"Inward private remittances including inward transfers by embassies, non-governmental organization and non-residents abroad through the banks and finance companies totalled 252.2 million dollars for January and February.
"This shows a 25 per cent increase over the amount transferred through the same sources for the same period last year," Dr Paul Acquah, Governor of the Bank of Ghana said on Wednesday.
Dr Acquah who speaking at a Press conference in Accra said the foreign exchange market had been recording buoyant sessions with reduced volatility since the last meeting of the Monetary Policy Committee (MPC).
The Governor, who is the Chairman of the MPC, said purchases on the inter-bank foreign exchange market by deposit money banks and forex bureaux for January and February was 171.7 million dollars while sales totalled 183 million dollars."
The amounts represent significant increases over the levels close to 120.0 million dollars posted over the same period in 2002.
In the inter-bank market, the cedi recorded a cumulative depreciation of 1.9 per cent against the US dollar from March 20, 2003.
Against the Euro, however, the cedi lost more grounds as it depreciated by 8.8 per cent over the same period with seven percentage points in January.
"In that month, the US dollars similarly depreciated by 4.1 per cent against the Euro on the international financial markets," Dr Acquah noted.
Gross International reserves on the whole declined from 640.04 million dollars at the end of December 2002 to some 603.6 million dollars at the end of February 2003, which is equivalent to 2.3 months of projected imports.
Interest rates also continued to move with a narrow band during the month of February and edged up from 22.06 per cent in January to an average of 23.5 per cent narrowing the spread below the BOG Prime Rate.
The 91-day Treasury bill interest rate increased from 26.62 per cent in December 2002 to 27.24 per cent by February 2003.

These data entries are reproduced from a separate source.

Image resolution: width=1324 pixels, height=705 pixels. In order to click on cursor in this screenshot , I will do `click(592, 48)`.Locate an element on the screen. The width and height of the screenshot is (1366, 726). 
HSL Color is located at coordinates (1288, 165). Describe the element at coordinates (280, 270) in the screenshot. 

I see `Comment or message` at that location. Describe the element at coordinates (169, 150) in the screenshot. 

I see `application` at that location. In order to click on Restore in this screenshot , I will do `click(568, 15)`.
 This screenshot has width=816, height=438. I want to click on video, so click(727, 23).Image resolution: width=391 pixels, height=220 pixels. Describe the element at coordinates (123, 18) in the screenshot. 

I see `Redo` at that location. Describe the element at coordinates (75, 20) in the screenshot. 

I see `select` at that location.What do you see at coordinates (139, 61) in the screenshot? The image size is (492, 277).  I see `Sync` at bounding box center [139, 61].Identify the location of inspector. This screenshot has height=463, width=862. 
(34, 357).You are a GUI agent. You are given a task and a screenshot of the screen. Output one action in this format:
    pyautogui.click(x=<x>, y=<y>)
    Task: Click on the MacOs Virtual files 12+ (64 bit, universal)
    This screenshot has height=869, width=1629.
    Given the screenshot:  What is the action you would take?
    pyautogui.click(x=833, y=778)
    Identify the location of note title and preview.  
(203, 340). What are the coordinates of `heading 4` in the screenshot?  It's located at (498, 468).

Commercial Bank base rates were fixed within 28 per cent and 30 per cent.
Under the period of review, there was a shift in market preference in favour of short dated securities between December 2002 and February 2003.
Foreign currency deposits increased from 423.19 million at the end of December 2002 to 447.86 million dollars by the end of January 2003.
Giving the outlook for inflation, Dr Acquah said it was the stance of financial policies especially the execution of the budget for 2003 that would shape the underlying price pressures in the economy.
"With disciplined price setting behaviour and moderation in wage settlements in the current round of negotiations, inflationary expectations should realign with macroeconomic fundamentals."
Dr Acquah said consumer price inflation should begin to ease towards the desired single digit over the coming 12 months.
He said external payments outlook for this year would be underlined by the cyclical high cocoa prices and firm gold prices.
The main source of uncertainty surrounds the aftermath of the Iraq war and geo-political tensions and their implications especially for oil prices and movements in the international currency market.
Total exports for the year is projected to grow by 10 per cent to an estimated 2,310.0 million dollars, while imports are expected to increase by 16 per cent to 3,156.3 million dollars.
He said an important downside risk in the macro financial outlook lay in the financing of the budget.
"The projected level of financing is heavily dependent on donor inflows, albeit at a pace and timing that is normally uneven and uncertain, but good treasury management and better synchronization of budgetary spending and financing flows, especially from the pool of donor funds but also from divestiture proceeds should minimise the risks to the public sector domestic borrowing programme."
He said the prudently set fiscal stance when pursued vigorously should set the economy firmly on a disinflation path.